Exercise goal ::
In the entries from the beginning through the line containing "Looking at the screenshot, I should (x=130, y=390).", inclusive, change "pearl bracelet" to "silver necklace" and reproduce those lines with no other alterations.

[A set of entries]
========================
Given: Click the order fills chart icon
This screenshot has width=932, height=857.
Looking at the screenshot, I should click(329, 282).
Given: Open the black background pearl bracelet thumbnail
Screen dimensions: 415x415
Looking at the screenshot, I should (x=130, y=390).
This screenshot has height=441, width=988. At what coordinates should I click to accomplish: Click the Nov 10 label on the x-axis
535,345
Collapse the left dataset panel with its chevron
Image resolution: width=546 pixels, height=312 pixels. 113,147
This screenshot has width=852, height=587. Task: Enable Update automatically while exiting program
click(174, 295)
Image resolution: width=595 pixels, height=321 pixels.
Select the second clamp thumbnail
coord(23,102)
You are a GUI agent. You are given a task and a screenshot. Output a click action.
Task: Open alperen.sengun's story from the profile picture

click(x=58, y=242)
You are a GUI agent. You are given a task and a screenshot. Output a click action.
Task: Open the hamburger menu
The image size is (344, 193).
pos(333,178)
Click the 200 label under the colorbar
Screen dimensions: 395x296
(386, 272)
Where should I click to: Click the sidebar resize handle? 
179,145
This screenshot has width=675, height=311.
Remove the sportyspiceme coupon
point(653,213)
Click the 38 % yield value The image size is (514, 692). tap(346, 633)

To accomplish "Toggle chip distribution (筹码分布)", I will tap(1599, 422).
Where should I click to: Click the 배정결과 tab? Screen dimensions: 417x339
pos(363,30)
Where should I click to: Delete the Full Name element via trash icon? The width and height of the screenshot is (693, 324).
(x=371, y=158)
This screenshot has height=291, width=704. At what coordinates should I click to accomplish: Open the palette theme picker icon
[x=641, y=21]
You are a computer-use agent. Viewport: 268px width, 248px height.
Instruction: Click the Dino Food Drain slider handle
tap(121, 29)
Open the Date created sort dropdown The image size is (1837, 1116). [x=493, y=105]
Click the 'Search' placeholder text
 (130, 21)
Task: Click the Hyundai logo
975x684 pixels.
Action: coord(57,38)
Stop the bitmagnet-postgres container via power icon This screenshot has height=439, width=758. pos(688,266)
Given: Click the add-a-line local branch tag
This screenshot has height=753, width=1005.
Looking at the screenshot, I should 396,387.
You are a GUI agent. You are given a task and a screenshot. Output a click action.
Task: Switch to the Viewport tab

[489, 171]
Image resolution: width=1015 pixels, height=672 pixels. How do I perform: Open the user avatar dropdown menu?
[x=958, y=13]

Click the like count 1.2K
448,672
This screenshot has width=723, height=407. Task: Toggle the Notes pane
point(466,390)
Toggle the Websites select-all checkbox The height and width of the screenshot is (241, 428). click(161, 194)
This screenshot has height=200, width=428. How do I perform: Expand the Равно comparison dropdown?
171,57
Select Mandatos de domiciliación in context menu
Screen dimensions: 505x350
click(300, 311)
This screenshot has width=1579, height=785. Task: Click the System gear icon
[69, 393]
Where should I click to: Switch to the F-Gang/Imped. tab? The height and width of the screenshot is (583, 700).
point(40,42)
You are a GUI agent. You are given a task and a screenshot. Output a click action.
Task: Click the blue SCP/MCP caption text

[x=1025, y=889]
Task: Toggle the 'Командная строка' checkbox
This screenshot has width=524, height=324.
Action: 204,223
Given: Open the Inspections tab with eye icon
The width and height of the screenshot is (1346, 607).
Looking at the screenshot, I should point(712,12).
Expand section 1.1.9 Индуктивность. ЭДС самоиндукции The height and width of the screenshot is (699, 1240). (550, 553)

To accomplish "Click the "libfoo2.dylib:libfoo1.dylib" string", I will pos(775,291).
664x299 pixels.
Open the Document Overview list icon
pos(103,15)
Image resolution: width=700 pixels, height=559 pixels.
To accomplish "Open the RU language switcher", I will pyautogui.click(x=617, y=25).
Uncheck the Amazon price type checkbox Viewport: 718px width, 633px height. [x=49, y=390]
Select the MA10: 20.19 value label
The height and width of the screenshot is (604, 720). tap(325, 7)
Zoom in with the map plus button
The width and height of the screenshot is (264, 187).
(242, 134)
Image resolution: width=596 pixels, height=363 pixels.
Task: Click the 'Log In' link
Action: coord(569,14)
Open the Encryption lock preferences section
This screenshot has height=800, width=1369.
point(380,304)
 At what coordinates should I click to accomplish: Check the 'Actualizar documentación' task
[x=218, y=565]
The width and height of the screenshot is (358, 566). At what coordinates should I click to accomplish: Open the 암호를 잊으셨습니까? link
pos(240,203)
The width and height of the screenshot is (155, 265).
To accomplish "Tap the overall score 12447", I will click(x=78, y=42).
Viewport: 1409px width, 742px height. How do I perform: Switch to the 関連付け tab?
========================
Written solution ::
Given: Click the order fills chart icon
This screenshot has width=932, height=857.
Looking at the screenshot, I should click(329, 282).
Given: Open the black background silver necklace thumbnail
Screen dimensions: 415x415
Looking at the screenshot, I should (x=130, y=390).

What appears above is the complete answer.